"Dark and terrible goings on in the world of juvenile letters."
An entertaining and instructive article by Jill Lepore in the New Yorker examines the history of of children’s literature in the United States through the opposing figures of Anne Carroll Moore, who pioneered children’s libraries, and E. B. White, journalist and author of Stuart Little. What brought them into conflict was the notion of "suitability": what is suitable for whom, and who gets to make those decisions.
This link goes to the first page (of eight) of the article, while this one links to the article on a single long page.

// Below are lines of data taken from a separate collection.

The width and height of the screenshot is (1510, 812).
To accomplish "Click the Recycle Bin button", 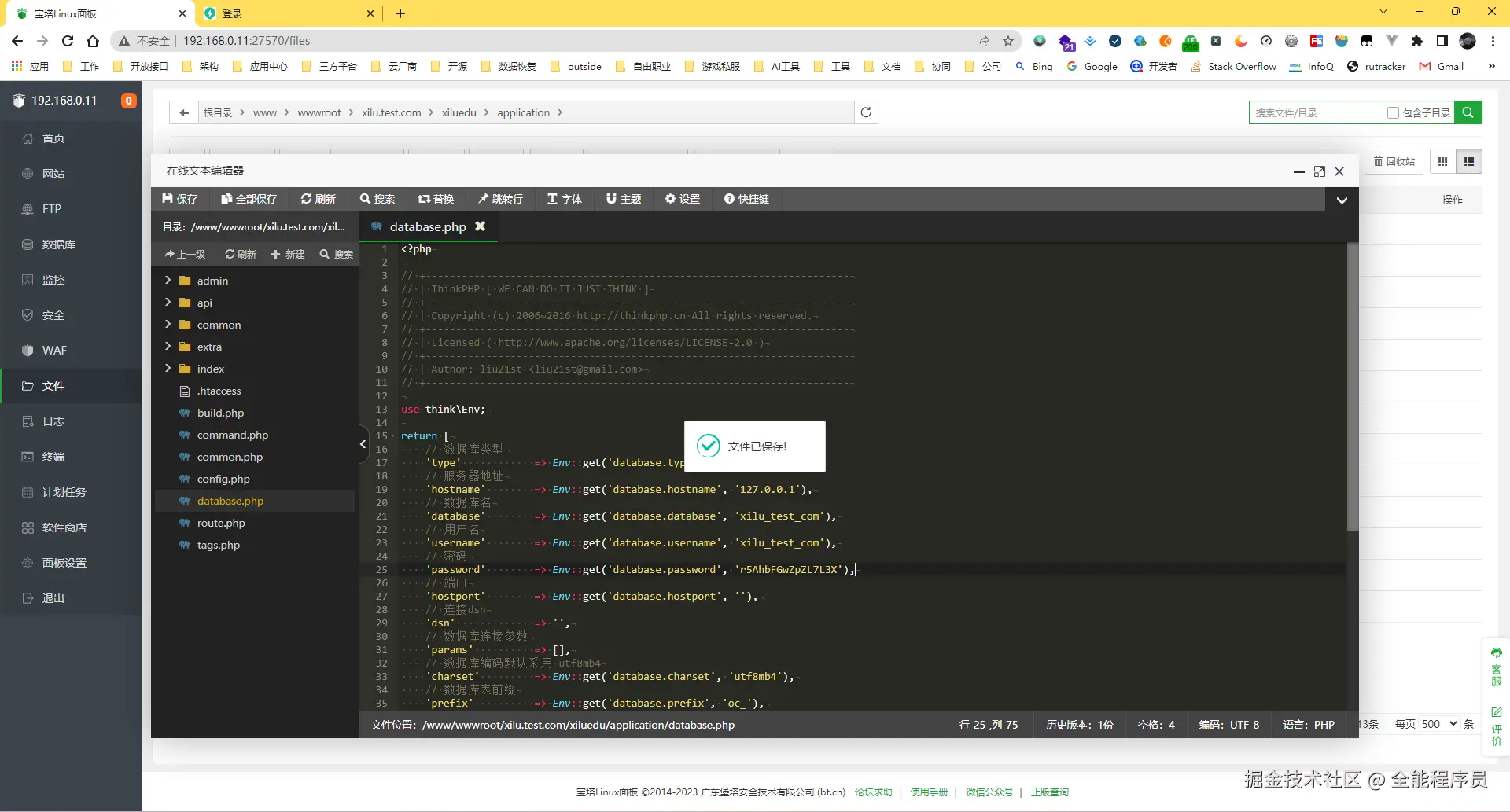I will (x=1394, y=161).
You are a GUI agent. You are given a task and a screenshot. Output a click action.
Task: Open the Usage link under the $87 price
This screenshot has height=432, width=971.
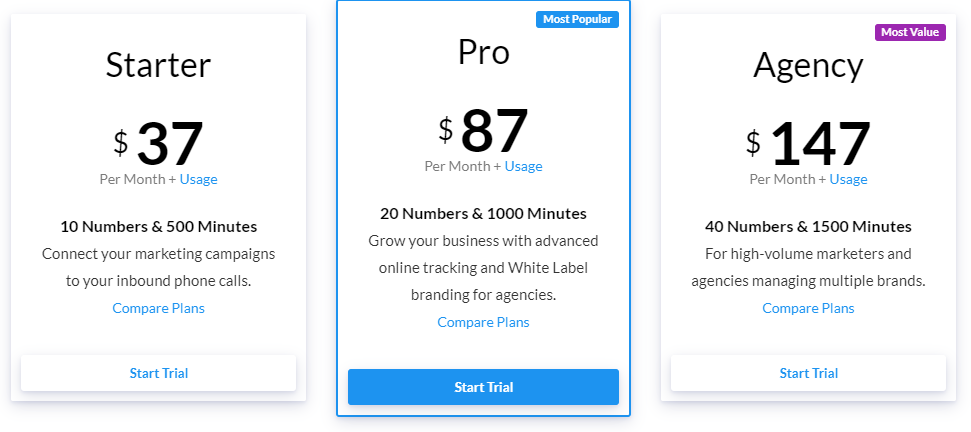[523, 166]
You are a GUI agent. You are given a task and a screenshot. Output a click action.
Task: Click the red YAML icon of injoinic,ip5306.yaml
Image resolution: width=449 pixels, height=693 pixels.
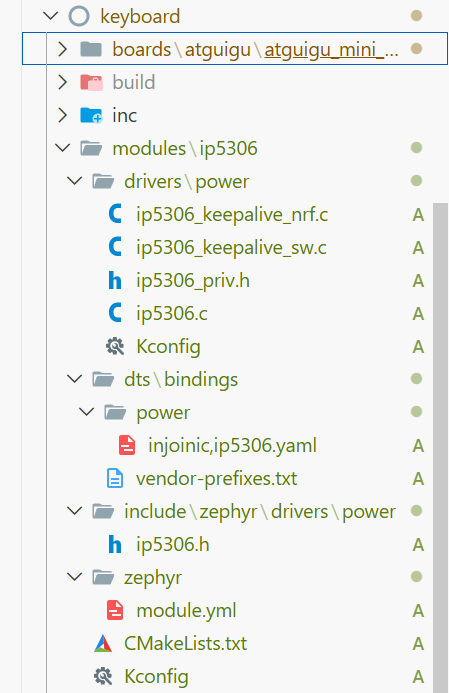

Neil Gaiman, in whose diary I found the link, quotes from it a passage from Katharine White (E. B. White’s wife, and one of the first children’s book reviewers:
It has always seemed to us that boys and girls who are worth their salt begin at twelve or thirteen to read, with a brilliant indiscrimination, every book they can lay their hands on. In the welter, they manage to read some good ones. A girl of twelve may take up Jane Austen, a boy Dickens; and you wonder how writers of juveniles have the brass to compete in this field, blithely announcing their works as ‘suitable for the child of twelve to fourteen.’ Their implication is that everything else is distinctly unsuitable. Well, who knows? Suitability isn’t so simple.
Experts, it seems, have been saying No to Age Banding since the 1930s.